-- Start Extract to read --

Images of Columbus are found in many government buildings. Some examples: The Landing of Columbus, a painting in the Capitol Rotunda, Washington, D.C, commissioned 1836/1837 and placed in the building in 1847; the Library of Congress has a statue by Paul Wayne Bartlett of him- both it and the painting are two of a dozen images of Columbus in the Capitol complex; and in the California State Capitol in Sacramento a statue by Larkin Mead was placed in 1874, showing Columbus with Queen Isabella of Spain.

And just like in 1992, early Americans celebrated the achievements of Columbus on major anniversaries. In 1792, on the 300th anniversary, the first statue of Columbus was erected in Baltimore; for the 400th anniversary, celebrations lasted all year, with Italian Americans raising enough funds to set up a giant monument to Columbus in Central Park.

-- End Extract to read --
-- Start Extracted data --

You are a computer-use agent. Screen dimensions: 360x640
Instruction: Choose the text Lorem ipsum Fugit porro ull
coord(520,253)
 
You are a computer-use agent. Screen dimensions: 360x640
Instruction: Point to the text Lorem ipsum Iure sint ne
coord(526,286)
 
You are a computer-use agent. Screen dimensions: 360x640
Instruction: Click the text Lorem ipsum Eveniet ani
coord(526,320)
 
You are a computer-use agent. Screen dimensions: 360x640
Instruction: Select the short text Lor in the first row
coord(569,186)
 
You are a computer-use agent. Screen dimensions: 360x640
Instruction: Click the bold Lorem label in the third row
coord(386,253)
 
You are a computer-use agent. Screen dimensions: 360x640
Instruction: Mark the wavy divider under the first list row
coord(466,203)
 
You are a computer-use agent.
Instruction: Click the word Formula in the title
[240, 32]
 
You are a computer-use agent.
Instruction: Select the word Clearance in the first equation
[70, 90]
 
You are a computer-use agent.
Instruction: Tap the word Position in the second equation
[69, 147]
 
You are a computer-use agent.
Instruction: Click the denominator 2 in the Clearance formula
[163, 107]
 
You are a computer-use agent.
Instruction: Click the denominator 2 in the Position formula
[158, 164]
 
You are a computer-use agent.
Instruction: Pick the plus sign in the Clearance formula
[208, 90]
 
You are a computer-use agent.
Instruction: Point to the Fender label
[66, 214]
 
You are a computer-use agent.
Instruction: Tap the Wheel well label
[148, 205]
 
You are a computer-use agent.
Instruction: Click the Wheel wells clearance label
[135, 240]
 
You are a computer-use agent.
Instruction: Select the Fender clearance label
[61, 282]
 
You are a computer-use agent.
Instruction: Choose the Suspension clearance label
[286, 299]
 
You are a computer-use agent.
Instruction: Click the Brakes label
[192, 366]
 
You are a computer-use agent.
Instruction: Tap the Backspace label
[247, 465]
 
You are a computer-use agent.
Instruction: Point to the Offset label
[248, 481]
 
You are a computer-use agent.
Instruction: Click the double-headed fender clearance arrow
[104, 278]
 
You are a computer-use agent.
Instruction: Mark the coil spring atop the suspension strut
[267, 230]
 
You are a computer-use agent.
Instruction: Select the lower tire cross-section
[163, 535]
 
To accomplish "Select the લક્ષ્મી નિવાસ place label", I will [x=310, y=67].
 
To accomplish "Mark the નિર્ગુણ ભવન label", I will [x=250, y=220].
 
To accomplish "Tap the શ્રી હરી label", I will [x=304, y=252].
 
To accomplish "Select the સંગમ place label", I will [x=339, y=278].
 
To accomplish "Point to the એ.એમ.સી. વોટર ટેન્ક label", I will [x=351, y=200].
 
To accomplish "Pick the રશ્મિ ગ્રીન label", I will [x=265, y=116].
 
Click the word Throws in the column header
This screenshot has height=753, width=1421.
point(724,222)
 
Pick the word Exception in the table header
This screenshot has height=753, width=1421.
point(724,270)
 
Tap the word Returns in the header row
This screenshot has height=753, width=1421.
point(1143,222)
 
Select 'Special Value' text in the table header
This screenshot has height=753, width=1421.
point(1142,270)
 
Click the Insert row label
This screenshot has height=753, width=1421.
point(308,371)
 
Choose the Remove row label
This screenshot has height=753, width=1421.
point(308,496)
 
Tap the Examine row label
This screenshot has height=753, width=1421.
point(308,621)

-- End Extracted data --

■ **Problem 1**:
Echo everything in the passage on Columbus, from "And just like" down to "in Central Park.".
■ **Problem 2**:
According to the passage on Columbus, who made the statue placed in the California State Capitol in 1874?

■ **Written solution 1**:
And just like in 1992, early Americans celebrated the achievements of Columbus on major anniversaries. In 1792, on the 300th anniversary, the first statue of Columbus was erected in Baltimore; for the 400th anniversary, celebrations lasted all year, with Italian Americans raising enough funds to set up a giant monument to Columbus in Central Park.

■ **Written solution 2**:
Larkin Mead